As of Q3 2025, blue hydrogen accounts for 88% of active low-carbon hydrogen capacity, with blue hydrogen projects totaling 1.39mtpa of hydrogen capacity and 6.5 million tons of CCS capacity. This has been facilitated by the relative ease of retrofitting existing grey hydrogen production with CCUS technology compared to developing greenfield projects. Furthermore, announced and planned projects account for an added 13.8mtpa of hydrogen capacity and almost 111 million tons of CCS capacity. Overall, pipeline capacity has reduced by around 600ktpa, largely due to the stall of Air Products’ 647ktpa Ascension Parish Blue Hydrogen Project.

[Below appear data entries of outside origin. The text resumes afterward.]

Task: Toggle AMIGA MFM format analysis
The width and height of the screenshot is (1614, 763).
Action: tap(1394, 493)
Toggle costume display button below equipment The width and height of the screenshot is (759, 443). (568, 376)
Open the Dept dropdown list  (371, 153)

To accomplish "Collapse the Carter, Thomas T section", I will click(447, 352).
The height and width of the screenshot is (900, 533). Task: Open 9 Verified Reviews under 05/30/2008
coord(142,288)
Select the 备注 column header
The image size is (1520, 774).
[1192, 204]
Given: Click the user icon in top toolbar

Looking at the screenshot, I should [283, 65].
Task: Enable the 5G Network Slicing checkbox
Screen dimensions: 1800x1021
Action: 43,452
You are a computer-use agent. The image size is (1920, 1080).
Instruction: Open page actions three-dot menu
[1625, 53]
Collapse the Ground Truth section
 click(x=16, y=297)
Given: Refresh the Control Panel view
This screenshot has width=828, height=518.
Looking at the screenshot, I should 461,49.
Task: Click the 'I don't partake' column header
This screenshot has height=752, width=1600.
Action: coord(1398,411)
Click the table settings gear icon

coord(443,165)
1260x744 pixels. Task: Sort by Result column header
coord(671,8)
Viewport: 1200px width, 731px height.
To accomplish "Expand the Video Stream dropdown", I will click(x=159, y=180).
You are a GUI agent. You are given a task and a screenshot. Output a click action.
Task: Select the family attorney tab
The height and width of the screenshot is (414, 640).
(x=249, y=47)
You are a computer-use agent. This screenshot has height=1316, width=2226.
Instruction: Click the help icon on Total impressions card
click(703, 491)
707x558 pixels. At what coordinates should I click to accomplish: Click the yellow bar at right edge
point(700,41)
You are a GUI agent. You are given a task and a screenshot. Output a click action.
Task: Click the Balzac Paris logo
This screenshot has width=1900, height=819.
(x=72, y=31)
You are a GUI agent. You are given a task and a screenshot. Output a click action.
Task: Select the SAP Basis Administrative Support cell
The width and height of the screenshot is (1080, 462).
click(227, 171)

Oil and gas companies have broadly maintained their competitive positioning within the blue hydrogen market, with 4 of the 6 leaders being from within the industry. ExxonMobil is the largest oil and gas participant investing in blue hydrogen projects, outlining plans to develop blue hydrogen through its Low Carbon Solutions arm as a way of reducing emissions within its operations. To that end, the company invested $900 million to advance CCUS and blue hydrogen projects. The bulk of ExxonMobil’s capacity is driven by its highly anticipated Baytown Hydrogen Facility in the US, with the project close to a final investment decision.
Yet, there have been examples of downturns in activity as corporate strategies have shifted following market and policy uncertainty. Companies such as BP, Shell, and Equinor have recently announced the halting or complete cancellation of some blue hydrogen projects as part of a scale-back in low-carbon investments, instead focusing on high-margin projects.